— START —

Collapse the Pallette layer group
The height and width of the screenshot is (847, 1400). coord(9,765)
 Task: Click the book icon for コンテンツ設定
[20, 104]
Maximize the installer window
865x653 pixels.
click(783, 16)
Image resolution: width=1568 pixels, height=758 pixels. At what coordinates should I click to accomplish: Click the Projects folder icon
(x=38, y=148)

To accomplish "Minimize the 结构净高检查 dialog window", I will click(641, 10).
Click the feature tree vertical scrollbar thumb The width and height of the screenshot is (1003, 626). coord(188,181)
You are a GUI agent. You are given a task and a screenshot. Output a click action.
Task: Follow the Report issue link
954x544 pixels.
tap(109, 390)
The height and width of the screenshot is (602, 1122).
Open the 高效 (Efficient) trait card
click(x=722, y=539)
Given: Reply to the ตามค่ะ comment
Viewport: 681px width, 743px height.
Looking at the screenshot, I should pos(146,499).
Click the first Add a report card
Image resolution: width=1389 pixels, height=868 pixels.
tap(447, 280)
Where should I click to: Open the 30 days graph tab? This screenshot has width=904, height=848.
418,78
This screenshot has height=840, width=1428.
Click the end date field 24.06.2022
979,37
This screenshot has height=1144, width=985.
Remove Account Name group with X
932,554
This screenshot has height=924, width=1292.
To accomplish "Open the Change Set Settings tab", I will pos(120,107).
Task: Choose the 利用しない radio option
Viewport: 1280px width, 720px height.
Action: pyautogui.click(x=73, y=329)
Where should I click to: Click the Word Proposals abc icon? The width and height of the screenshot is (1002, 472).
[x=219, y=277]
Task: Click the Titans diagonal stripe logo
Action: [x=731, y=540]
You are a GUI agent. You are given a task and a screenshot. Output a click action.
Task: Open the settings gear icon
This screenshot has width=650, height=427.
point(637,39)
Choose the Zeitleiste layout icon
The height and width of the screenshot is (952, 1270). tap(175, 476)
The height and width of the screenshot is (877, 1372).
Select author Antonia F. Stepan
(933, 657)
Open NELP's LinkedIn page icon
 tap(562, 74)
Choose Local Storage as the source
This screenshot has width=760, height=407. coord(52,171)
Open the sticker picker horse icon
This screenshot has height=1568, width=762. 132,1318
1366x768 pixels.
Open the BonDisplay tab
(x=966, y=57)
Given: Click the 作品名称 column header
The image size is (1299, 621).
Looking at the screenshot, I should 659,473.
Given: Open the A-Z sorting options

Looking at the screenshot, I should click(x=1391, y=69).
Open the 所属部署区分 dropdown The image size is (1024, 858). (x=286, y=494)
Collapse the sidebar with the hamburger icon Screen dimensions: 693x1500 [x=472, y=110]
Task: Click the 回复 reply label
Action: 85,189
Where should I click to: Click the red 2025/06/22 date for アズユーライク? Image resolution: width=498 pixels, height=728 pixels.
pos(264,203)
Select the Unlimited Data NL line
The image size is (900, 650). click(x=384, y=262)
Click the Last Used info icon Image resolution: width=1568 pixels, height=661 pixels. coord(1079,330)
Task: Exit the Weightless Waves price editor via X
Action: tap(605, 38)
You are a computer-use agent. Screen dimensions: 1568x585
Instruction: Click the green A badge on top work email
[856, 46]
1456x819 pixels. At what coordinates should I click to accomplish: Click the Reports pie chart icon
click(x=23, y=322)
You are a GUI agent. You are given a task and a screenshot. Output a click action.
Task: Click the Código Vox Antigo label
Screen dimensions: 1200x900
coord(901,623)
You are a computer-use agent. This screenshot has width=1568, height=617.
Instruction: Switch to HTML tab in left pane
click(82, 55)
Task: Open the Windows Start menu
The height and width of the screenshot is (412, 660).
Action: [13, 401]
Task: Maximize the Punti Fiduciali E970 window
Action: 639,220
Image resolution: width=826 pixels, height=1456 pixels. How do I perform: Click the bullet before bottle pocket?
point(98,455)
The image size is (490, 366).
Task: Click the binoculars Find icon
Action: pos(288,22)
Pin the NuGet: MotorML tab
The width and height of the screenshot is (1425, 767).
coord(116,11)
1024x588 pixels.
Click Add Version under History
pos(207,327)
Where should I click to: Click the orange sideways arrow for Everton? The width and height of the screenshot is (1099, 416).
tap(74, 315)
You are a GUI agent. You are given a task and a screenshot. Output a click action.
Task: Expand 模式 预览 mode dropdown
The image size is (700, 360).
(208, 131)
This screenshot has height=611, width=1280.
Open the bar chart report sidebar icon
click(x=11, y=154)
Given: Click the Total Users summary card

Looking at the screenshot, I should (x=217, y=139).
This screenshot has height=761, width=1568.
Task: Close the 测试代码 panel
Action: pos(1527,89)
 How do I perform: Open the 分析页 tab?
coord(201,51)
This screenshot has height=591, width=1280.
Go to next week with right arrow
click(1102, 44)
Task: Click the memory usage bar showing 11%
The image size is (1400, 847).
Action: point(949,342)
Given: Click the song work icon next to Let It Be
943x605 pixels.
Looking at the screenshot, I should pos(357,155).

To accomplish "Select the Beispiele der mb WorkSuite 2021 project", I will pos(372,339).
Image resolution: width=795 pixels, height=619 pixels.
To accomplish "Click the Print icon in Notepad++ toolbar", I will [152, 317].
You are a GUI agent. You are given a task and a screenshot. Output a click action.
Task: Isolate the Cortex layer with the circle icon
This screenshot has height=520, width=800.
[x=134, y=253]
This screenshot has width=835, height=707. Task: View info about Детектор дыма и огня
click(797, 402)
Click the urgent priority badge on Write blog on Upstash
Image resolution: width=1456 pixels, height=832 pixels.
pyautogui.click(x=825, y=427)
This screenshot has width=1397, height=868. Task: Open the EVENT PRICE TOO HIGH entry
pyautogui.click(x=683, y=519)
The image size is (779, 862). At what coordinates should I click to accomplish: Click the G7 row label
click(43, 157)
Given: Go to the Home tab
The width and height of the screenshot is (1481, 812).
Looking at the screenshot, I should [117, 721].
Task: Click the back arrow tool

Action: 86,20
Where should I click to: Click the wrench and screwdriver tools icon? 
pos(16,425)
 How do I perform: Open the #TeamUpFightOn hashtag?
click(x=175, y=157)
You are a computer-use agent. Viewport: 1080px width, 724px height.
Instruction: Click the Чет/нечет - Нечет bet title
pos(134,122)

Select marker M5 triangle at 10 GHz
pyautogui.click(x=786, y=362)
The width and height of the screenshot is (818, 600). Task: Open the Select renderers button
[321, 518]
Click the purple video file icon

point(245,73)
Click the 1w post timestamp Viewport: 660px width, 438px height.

— END —

#### EXERCISE DESCRIPTION:
Render the part of the listing that starts with the line containing "This screenshot has width=835, height=707." and runs through the end of the listing as a JSON list of strings, one string per line, leaving out blank lines.

#### TASK RESPONSE:
[
  "This screenshot has width=835, height=707. Task: View info about Детектор дыма и огня",
  "click(797, 402)",
  "Click the urgent priority badge on Write blog on Upstash",
  "Image resolution: width=1456 pixels, height=832 pixels.",
  "pyautogui.click(x=825, y=427)",
  "This screenshot has width=1397, height=868. Task: Open the EVENT PRICE TOO HIGH entry",
  "pyautogui.click(x=683, y=519)",
  "The image size is (779, 862). At what coordinates should I click to accomplish: Click the G7 row label",
  "click(43, 157)",
  "Given: Go to the Home tab",
  "The width and height of the screenshot is (1481, 812).",
  "Looking at the screenshot, I should [117, 721].",
  "Task: Click the back arrow tool",
  "Action: 86,20",
  "Where should I click to: Click the wrench and screwdriver tools icon? ",
  "pos(16,425)",
  " How do I perform: Open the #TeamUpFightOn hashtag?",
  "click(x=175, y=157)",
  "You are a computer-use agent. Viewport: 1080px width, 724px height.",
  "Instruction: Click the Чет/нечет - Нечет bet title",
  "pos(134,122)",
  "Select marker M5 triangle at 10 GHz",
  "pyautogui.click(x=786, y=362)",
  "The width and height of the screenshot is (818, 600). Task: Open the Select renderers button",
  "[321, 518]",
  "Click the purple video file icon",
  "point(245,73)",
  "Click the 1w post timestamp Viewport: 660px width, 438px height."
]